The State owned Assets Supervision and Administration Commission's price increase for refined oil products has become a fact, but what impact does the price increase for refined oil products have on industries and listed companies related to refined oil products? The most direct beneficiaries of price increases should be refining companies and the two major oil companies, China Petroleum and Sinopec. Refining companies include Shanghai Petrochemical, Sinopec, Yanhua High tech, Maohua Shihua, and China Phoenix in the A-share market. From relevant information, we can see that most of the listed companies in the refining industry related to refined oil products had poor performance in 2005. 80% of the listed companies related to refined oil products had a significant decline in gross profit margin in the first three quarters of 2005, with 8 companies experiencing a year-on-year decline of more than 50%. Their performance was either in deficit or on the brink of deficit, with the largest decline being in Sinopec, which had a negative gross profit margin, resulting in significant losses for the company. The two increases in refined oil prices will greatly increase the gross profit margin of listed companies in the refining industry, and related listed companies are expected to turn losses into profits. However, against the backdrop of the ongoing price difference between domestic and international markets, the rise in crude oil prices may still trigger another price hike. Of course, from the current perspective, it is more important for the government to subsidize vulnerable groups and balance the oil costs of all parties involved.
The logistics and transportation industry is the first to suffer negative impacts due to price increases. The more obvious ones are bus and water transportation companies, followed by taxi companies. At present, in the A-share market, listed companies in the public transportation industry include Beijing Bus, Bus Co., Ltd., Nanjing Zhongbei, Jiangxi Changyun, etc. Water transport companies include Nanjing Water Transport, Changyun Co., Ltd., Ningbo Shipping, COSCO Shipping, etc.
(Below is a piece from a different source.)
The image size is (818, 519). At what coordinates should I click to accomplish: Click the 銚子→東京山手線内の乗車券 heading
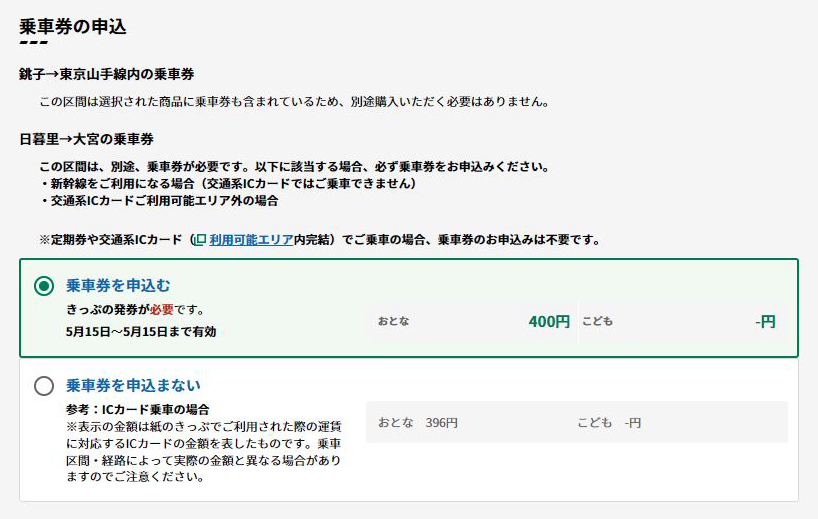point(107,74)
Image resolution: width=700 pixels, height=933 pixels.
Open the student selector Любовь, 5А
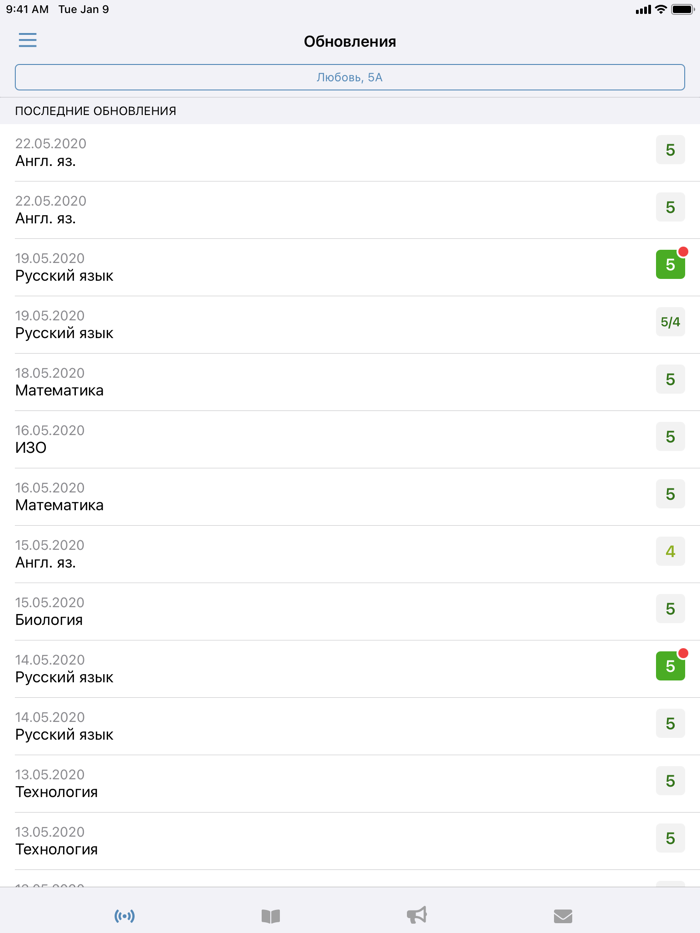tap(350, 77)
The retail price (middle price) of aviation fuel for domestic routes will increase from the original 5520 yuan per ton to 6020 yuan per ton, with a growth rate of 9.1%. The negative impact of this price adjustment on the performance of various airlines is also quite evident, with Hainan Airlines, China Southern Airlines, Shanghai Airlines, Eastern Airlines, and Air China ranking in order of severity. If the international crude oil price continues to remain above $65 per barrel, domestic aviation oil prices may still be further raised.
The increase in refined oil prices has not had a significant impact on the chemical fiber industry. The main raw materials for chemical fiber enterprises such as Nanjing Chemical Fiber, Jilin Chemical Fiber, and Xinxiang Chemical Fiber come from cotton, and are not significantly affected by oil prices. Enterprises such as Yizheng Chemical Fiber and Sanfangxiang mainly produce polyester products, and their raw materials come from naphtha in finished oil. Unlike gasoline and diesel, the price of domestic naphtha is determined by the market and is not affected by this price adjustment.